En France, l’analyse des coûts de la dégradation consiste à évaluer les coûts associés aux différents dispositifs de gestion du milieu marin existants. Il s’agit donc de mesurer l’effort consenti par la société pour faire face aux dégradations constatées du milieu marin. Cette évaluation des coûts est complétée par la caractérisation des impacts résiduels (IR) définis comme les dommages subsistants pour la société du fait de l’existence d’un écart entre la situation actuelle observée et la situation désirée telle qu’elle a pu être définie dans les dispositifs de gestion.
Comment est organisée l’estimation des coûts de la dégradation ?
L’évaluation de dispositifs de gestion du milieu marin est organisée au regard de la thématique de dégradation ciblée et du type de mesures déployées. Dix thèmes de dégradation sont considérés, tandis que les mesures de gestion sont réparties en quatre grandes catégories qui comprennent :
- des mesures ex-ante (déployées en amont d’un comportement dommageable au milieu marin) :
- les mesures d’information et de suivi liées à la collecte d’information, à la recherche appliquée et aux dispositifs de suivi et de surveillance du milieu marin ;
- les mesures de prévention qui consistent en des investissements/incitations économiques visant à empêcher les comportements dommageables à l’environnement marin ;
- des mesures ex-post (déployées lorsqu’un comportement dommageable au milieu marin n’a pas pu être empêché) :
- les mesures de préservation qui consistent à éviter les impacts sur le milieu marin, notamment par des mesures de dépollution ;
- les mesures de remédiation, qui consistent, lorsque des impacts sur le milieu marin n’ont pu être évités, à mettre en place des mesures curatives visant la restauration de la qualité du milieu marin ou la protection des populations humaines contre les impacts de la dégradation.

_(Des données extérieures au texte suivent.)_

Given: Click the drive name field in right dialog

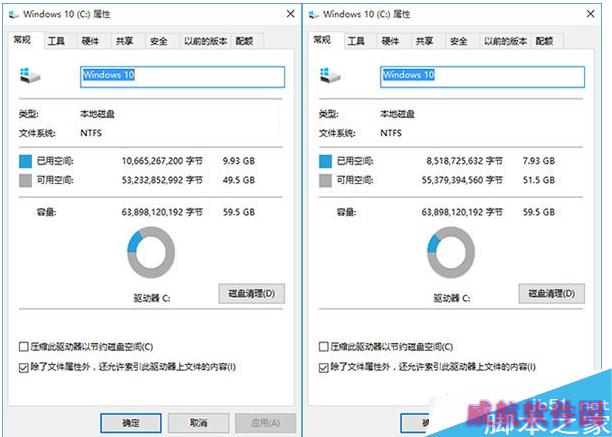Looking at the screenshot, I should (482, 77).
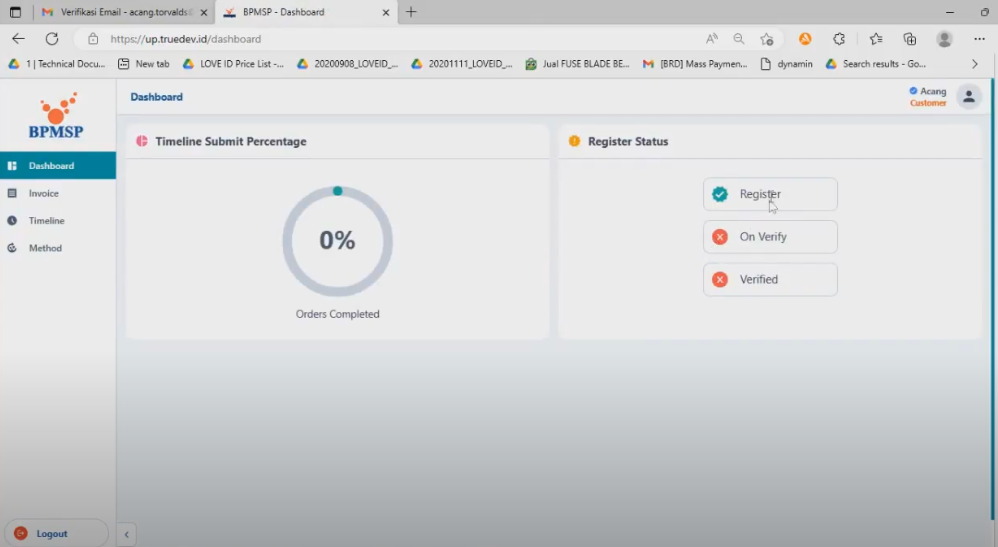Click the Dashboard grid icon in sidebar
The width and height of the screenshot is (998, 547).
pos(12,166)
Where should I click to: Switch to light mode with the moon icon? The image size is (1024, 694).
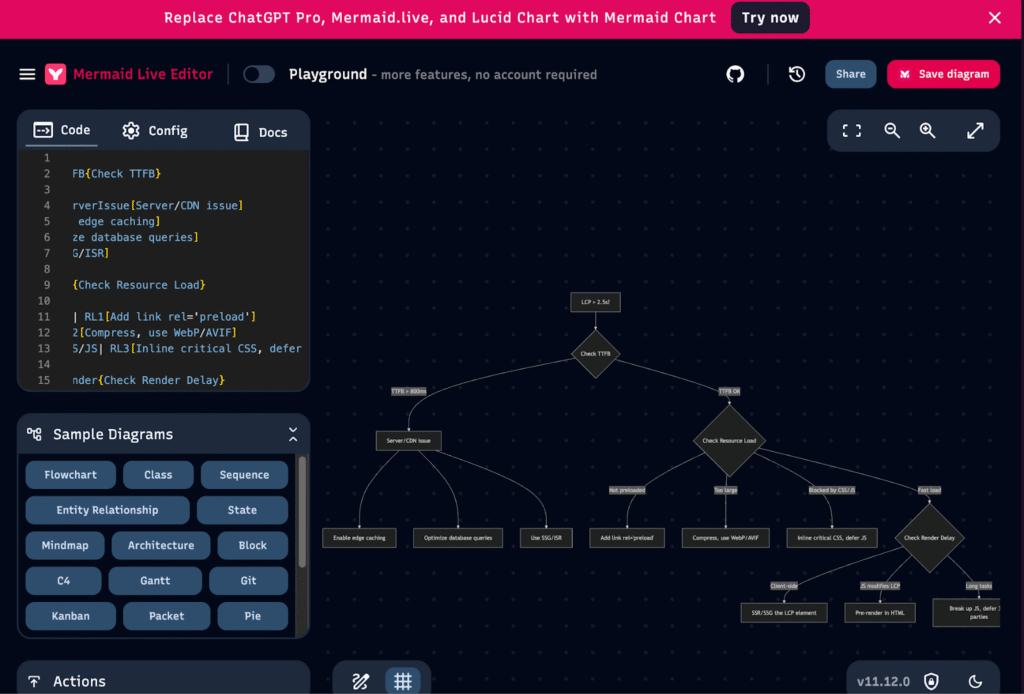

Total des dépenses et évolution
L’évaluation du cycle 3 de la DCSMM permet d’estimer à 2,4 milliards d’euros le coût moyen annuel de l’ensemble des dispositifs de gestion du milieu marin recensés en France métropolitaine (année de référence : 2020). Ces coûts sont en baisse par rapport à la précédente évaluation, où ils atteignaient 2,54 milliards d’euros (euros courants, soit 2, 65 milliards en euros constants 2020 ; année de référence : 2016).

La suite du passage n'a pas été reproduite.